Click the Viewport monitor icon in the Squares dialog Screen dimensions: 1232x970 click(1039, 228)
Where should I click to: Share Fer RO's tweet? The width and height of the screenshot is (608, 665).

_ _ _ _ _

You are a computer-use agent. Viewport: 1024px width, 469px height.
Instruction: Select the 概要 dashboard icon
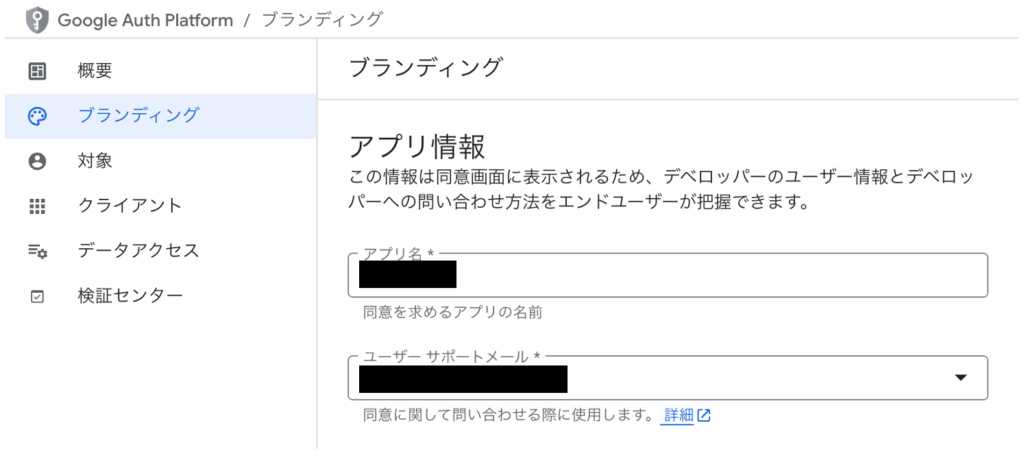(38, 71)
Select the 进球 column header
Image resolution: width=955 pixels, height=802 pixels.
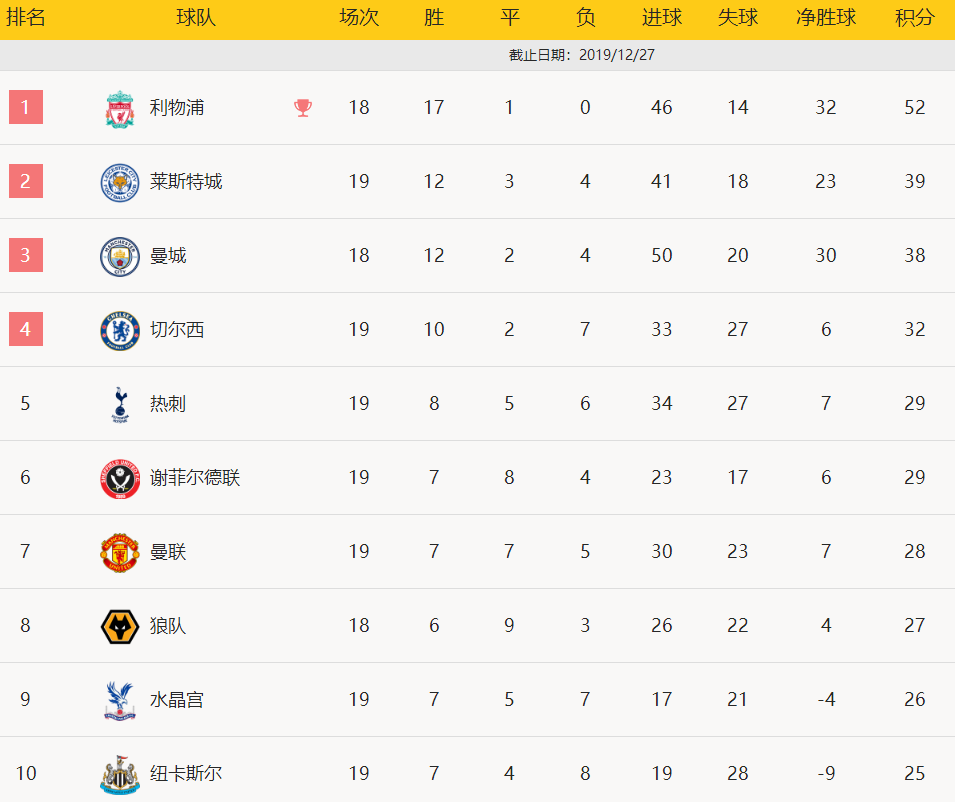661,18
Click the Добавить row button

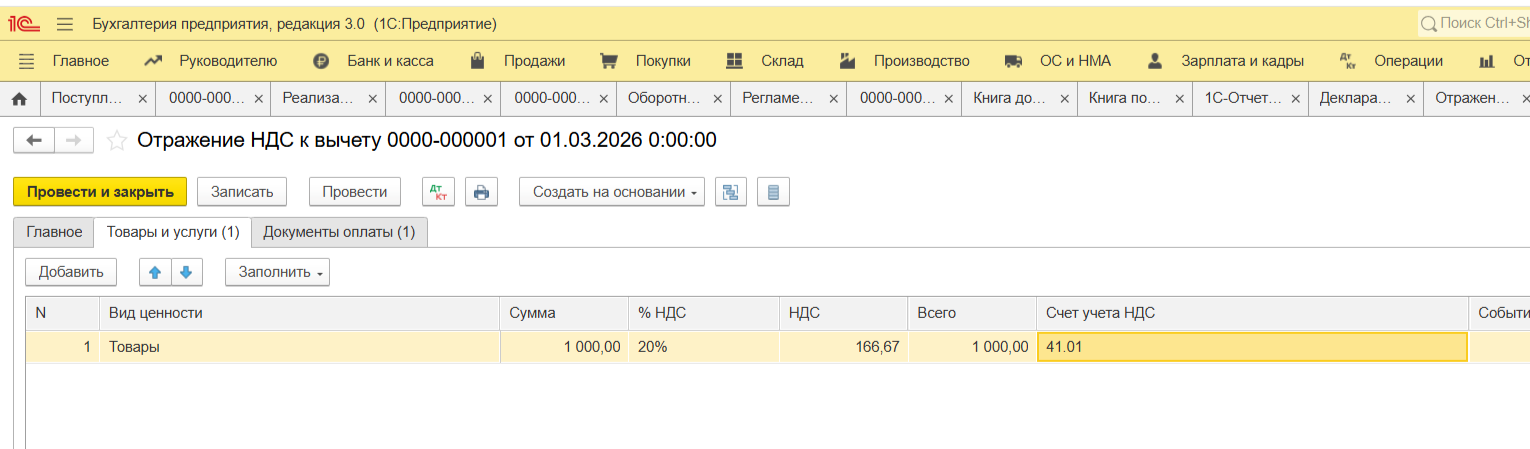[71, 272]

_ _ _ _ _

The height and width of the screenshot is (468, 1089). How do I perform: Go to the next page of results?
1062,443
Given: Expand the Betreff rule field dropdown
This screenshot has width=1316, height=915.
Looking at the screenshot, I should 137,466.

_ _ _ _ _

TASK:
For every line of the material that holds the word "Viewport", make a copy.

REPLY:
Click the Viewport monitor icon in the Squares dialog Screen dimensions: 1232x970 click(1039, 228)
You are a computer-use agent. Viewport: 1024px width, 469px height.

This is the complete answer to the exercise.